The findings demonstrate that manipulating the recombination zone in OLEDs through careful material selection and device architecture significantly impacts device performance and stability. The deep LUMO of 4CzIPN facilitates electron trapping, altering carrier dynamics and shifting the recombination zone. While this improves stability, it can lead to efficiency roll-off. The use of the bipolar host PIC-TRZ2 and the introduction of a functional spacer layer effectively address this issue by enabling a more balanced charge transport and relocating the recombination zone away from the interface, thus reducing exciton quenching and improving operational lifetime. The results highlight the importance of understanding and controlling exciton dynamics for the development of high-performance, stable OLEDs. This study provides valuable insights into the design and optimization of pure-organic OLEDs for achieving the Rec.2020 standard and surpassing the performance limitations of existing approaches.

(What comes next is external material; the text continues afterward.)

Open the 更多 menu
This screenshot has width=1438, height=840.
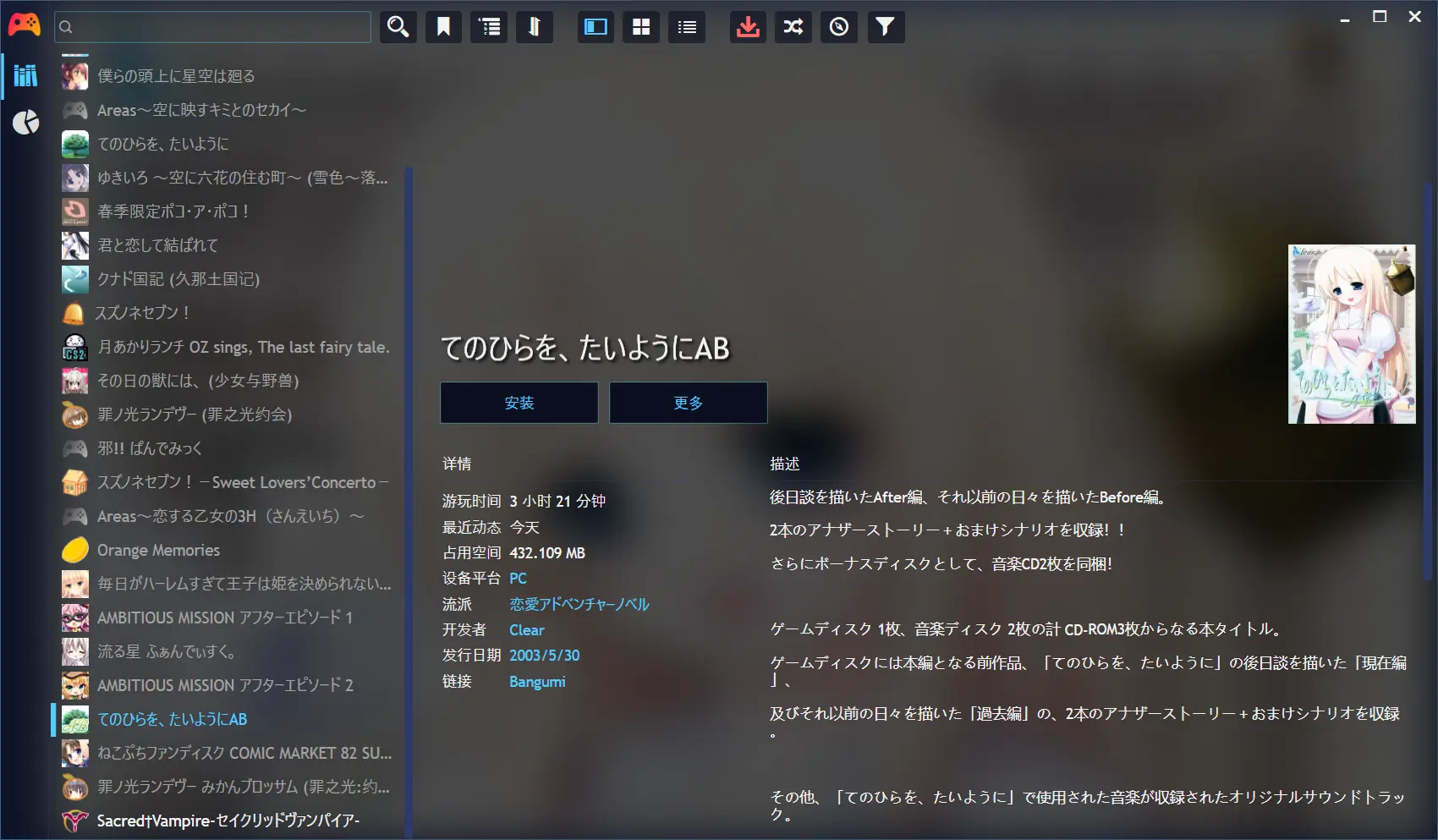pos(688,403)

This research successfully demonstrated highly stable pure-green OLEDs approaching the Rec.2020 standard through recombination zone manipulation. The use of a bipolar host matrix (PIC-TRZ2) and a TADF assistant (4CzIPN) with a deep LUMO, combined with a functional spacer layer, resulted in a device (D4) with an LT95 exceeding 430 h at 1000 cd m⁻², a high CIE y of 0.69, and low driving voltage. This approach avoids the use of rare-metal-containing phosphors and offers a pathway for developing commercially viable OLEDs with superior performance. Future work could explore alternative materials with optimized energy levels and explore further refinement of the spacer layer design to achieve even longer lifetimes and higher efficiencies.

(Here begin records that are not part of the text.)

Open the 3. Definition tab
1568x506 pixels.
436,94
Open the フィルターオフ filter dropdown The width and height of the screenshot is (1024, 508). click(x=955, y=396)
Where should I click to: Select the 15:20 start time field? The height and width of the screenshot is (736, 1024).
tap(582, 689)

While the study demonstrates a significant improvement in OLED stability, some limitations exist. The study primarily focused on green OLEDs, and the findings might not be directly transferable to other colors. Further investigation is needed to explore the long-term stability of the devices beyond the reported LT95 values. The impact of manufacturing variations and potential scalability challenges requires further research. The precise mechanism of exciton quenching at interfaces still requires more detailed investigation.